John Martinkovic, a member of the Green Bay Packers Hall of Fame and a three-time Pro Bowl pick in the 1950s, died Thursday afternoon in a dementia care facility in the Village of Allouez.
Martinkovic, who turned 91 on Super Bowl Sunday, played defensive end for the Packers from 1951 to 1956 and never missed a game, playing in 72 in all. He was inducted into the Packers Hall of Fame in 1974.
"He was a very good defensive end," former teammate and four-time Pro Bowl safety Bobby Dillon said in 2015. "He probably was more of a run guy than a pass rusher. He was a big, strong guy. He didn't miss assignments. He was just a good player."
While Martinkovic never played on a winning team in Green Bay, he was one of only three Packers named to as many as three Pro Bowls during those six seasons. Offensive end Billy Howton and linebacker Roger Zatkoff were the others.
In a 2002 interview, Martinkovic said the Packers were still using mostly a five-man defensive line when he played. He said he played mostly left end, but also some defensive tackle and even some offense. At the time, there were still players filling in on both sides of the ball.
Martinkovic's best season might have been 1952 when he scored defensive touchdowns in back-to-back games. On Nov. 2, he scooped up a blocked punt and scored the winning touchdown in a 12-10 victory over Philadelphia. The next week he returned a fumble for a touchdown in a 41-28 victory over the Chicago Bears.
Martinkovic never made more than $10,000 in a season, but that didn't diminish his passion and toughness.
"Baltimore came here, I think in 1953," Martinkovic said in 2002. "That's when we still had one bar on the helmet. I think it was the middle of the second quarter, (John) Huzvar, the fullback for Baltimore; I was rushing the passer and he hit me with the end of his elbow right under the bar and busted my lip and knocked me half out.
"They sat me on the end of the bench. Doc Atkinson looked at me and said, 'John, it looks like you'll need nine or 10 stitches.' He looks in his Dopp Kit and says, 'I don't have any anesthetic.' So he sews five stitches on the inside and four on the outside. (Gene) Ronzani comes over and says. 'How do you feel?' I said, 'I feel like (crap).' We went in at halftime and they put an ice pack on it. He says, 'You think you can play?' I said, 'I'll try.' So I played the rest of the ballgame."
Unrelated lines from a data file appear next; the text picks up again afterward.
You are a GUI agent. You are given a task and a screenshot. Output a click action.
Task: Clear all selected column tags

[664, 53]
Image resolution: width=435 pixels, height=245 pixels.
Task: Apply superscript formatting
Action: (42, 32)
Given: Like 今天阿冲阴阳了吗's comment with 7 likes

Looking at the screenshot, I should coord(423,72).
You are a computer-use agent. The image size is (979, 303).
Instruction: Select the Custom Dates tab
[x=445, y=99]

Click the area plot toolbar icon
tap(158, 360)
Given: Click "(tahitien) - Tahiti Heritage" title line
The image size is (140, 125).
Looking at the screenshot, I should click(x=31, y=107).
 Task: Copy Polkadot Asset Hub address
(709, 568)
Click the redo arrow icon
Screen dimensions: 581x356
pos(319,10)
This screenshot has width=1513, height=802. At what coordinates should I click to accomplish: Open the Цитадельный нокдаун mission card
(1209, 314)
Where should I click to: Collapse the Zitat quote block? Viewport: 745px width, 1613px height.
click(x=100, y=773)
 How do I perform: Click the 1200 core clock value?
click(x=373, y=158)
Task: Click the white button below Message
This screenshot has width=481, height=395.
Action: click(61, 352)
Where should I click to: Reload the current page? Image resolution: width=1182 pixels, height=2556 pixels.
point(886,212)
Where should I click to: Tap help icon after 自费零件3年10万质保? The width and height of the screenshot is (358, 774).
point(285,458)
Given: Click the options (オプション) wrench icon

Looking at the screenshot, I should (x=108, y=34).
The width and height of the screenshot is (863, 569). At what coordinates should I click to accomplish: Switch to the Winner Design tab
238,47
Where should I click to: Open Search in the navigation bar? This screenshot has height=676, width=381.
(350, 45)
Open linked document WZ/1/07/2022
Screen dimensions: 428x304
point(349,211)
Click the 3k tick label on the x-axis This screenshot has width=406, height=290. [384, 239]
Drafted by Washington in the sixth round in 1951, Martinkovic was acquired by the Packers in a trade for offensive end Ted Cook only weeks before his rookie season.
"They had to get a map out because they didn't know where Green Bay was," Martinkovic's oldest daughter, Amy, said of her parents' reaction to the trade.
Less than two weeks before the 1957 season opener, the Packers traded Martinkovic to the defending NFL champion New York Giants in exchange for what turned out to be a third-round draft pick that the Packers used to select Ray Nitschke.
Martinkovic played one season for the Giants and retired. However, he was exposed to a little known assistant coach named Vince Lombardi that year and knew well what some of his former teammates were in for when the Packers hired Lombardi as head coach before the 1959 season.
By then, Martinkovic had returned to Green Bay and was selling cars for the local Buick dealership. Green Bay became his adopted home for the next 59 years, or until his death. He was born in Hamilton, Ohio, and played collegiately at Xavier University in Cincinnati.
Martinkovic is survived by his wife of more than 65 years, Clare, and four daughters – Amy Witte, Linda Dellsperger, Julie Hill and Ellen Maxey – as well as grandchildren and great grandchildren.
Funeral services will be held Friday, Feb. 16, at St. Agnes Catholic Church in Green Bay. Visitation will be from 9 to 11 a.m. A Mass will follow. Blaney Funeral Home is handling arrangements.
Daughter Amy said her father will be buried wearing his Packers tie.